Profesión: Sumiller Una labor de prestigio, con múltiples salidas laborales, que exige cualificación y formación continua.

Este profesional es el encargado del vino en un restaurante, desde su compra, gestión y cuidado de la bodega, hasta la adecuación de la carta a los caldos, pasando por el asesoramiento al cliente. Una labor de prestigio, con múltiples salidas laborales, que exige cualificación y formación continua.

Seguramente le ha ocurrido que al echar un ojo a la carta de vinos en un restaurante se haya sentido perdido. ¿Qué caldo escoger para acompañar a una tapa de queso? ¿Qué vino combina mejor con un plato de carne? En ese momento aparece el sumiller. Un profesional cuya principal labor es asesorar en la elección de la consumición, sugiriendo qué bebida marida correctamente con el menú seleccionado.

La figura del sumiller surge en la antigüedad como la encargada de escanciar los vinos y probarlos. Aunque existen distintas versiones. Para algunos, era la persona que bebía el caldo antes que el rey, por si estaba envenenado. Otros creen que era el que suministraba la comida y la bebida a la nobleza en los siglos XVII y XVIII.

En la actualidad, además de aconsejar a los clientes cuál es la mejor consumición para acompañar sus platos, también se encarga de asesorar sobre otros productos del restaurante, como aceite, café o licores; de la compra de los vinos de la bodega y de su mantenimiento; de la rotación de los mismos; y de seleccionar los caldos de forma acorde con la carta ofertada.

Salidas profesionales
Aunque el restaurante sea la principal ‘oficina’ del sumiller, éste también puede trabajar en otros entornos. Nacho Coterón, presidente de la Asociación de Sumilleres de Alicante, explica que “en una bodega, se encarga de la labor comercial y técnica, de dirigir catas y colaborar con los enólogos”. También, según este experto, puede dedicarse a la labor comercial en una tienda especializada, o a realizar labores de asesoramiento en vinotecas o clubes de gourmets.
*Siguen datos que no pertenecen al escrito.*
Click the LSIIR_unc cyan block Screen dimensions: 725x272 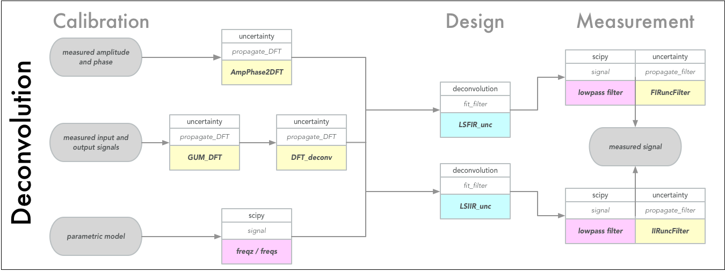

Otra opción es la formación, para dedicarse a enseñar a futuros sumilleres en escuelas de catas.

Dónde formarse
Entre los centros destacados se encuentran la Escuela Superior de Hostelería de Barcelona y la Cámara de Madrid, que imparten cursos de sumillería.

No obstante, los expertos coinciden en que en España falta formación para ser un buen sumiller, es decir, que hay pocas escuelas que formen para esa profesión concreta. Por eso, muchos sumilleres son autodidactas, que empezaron como camareros, y más tarde se especializaron en el mundo del vino. Es el caso de Carlos Echapresto, fundador de la Asociación Cultural Sumilleres de La Rioja. Este profesional destaca que “algunas comunidades autónomas y universidades imparten cursos, pero no hay una formación oficial”.

Pero un título no convierte a nadie en un buen sumiller. Echapresto expone que “es una profesión cambiante, que exige formarse continuamente. No basta solamente con saber de vino, también hay que tener conocimientos sobre aceite, coctelería, aguas… Para ello, hay que viajar, especialmente a Francia (cuna de los sommeliers), estar constantemente catando, y conocer la últimas tendencias”.

En concreto, este experto cree que la profesión pasa por la especialización. Es decir, centrarse en un sector: café, aceite, enoturismo e, incluso, cursos de cata.

El futuro
“El mundo del vino ahora tiene mucho protagonismo, no falta trabajo. Pero los extranjeros tienen más conciencia de esta profesión, y España debe contar con estos perfiles”, opina Coterón.

Félix Aparicio, secretario de la Asociación Madrileña de Sumilleres, considera que es una profesión en alza, pero “los jóvenes no quieren entrar en el mundo de la hostelería”, y añade que “ojalá hubiese más sumilleres. Es difícil tomar un buen vino a la temperatura adecuada”.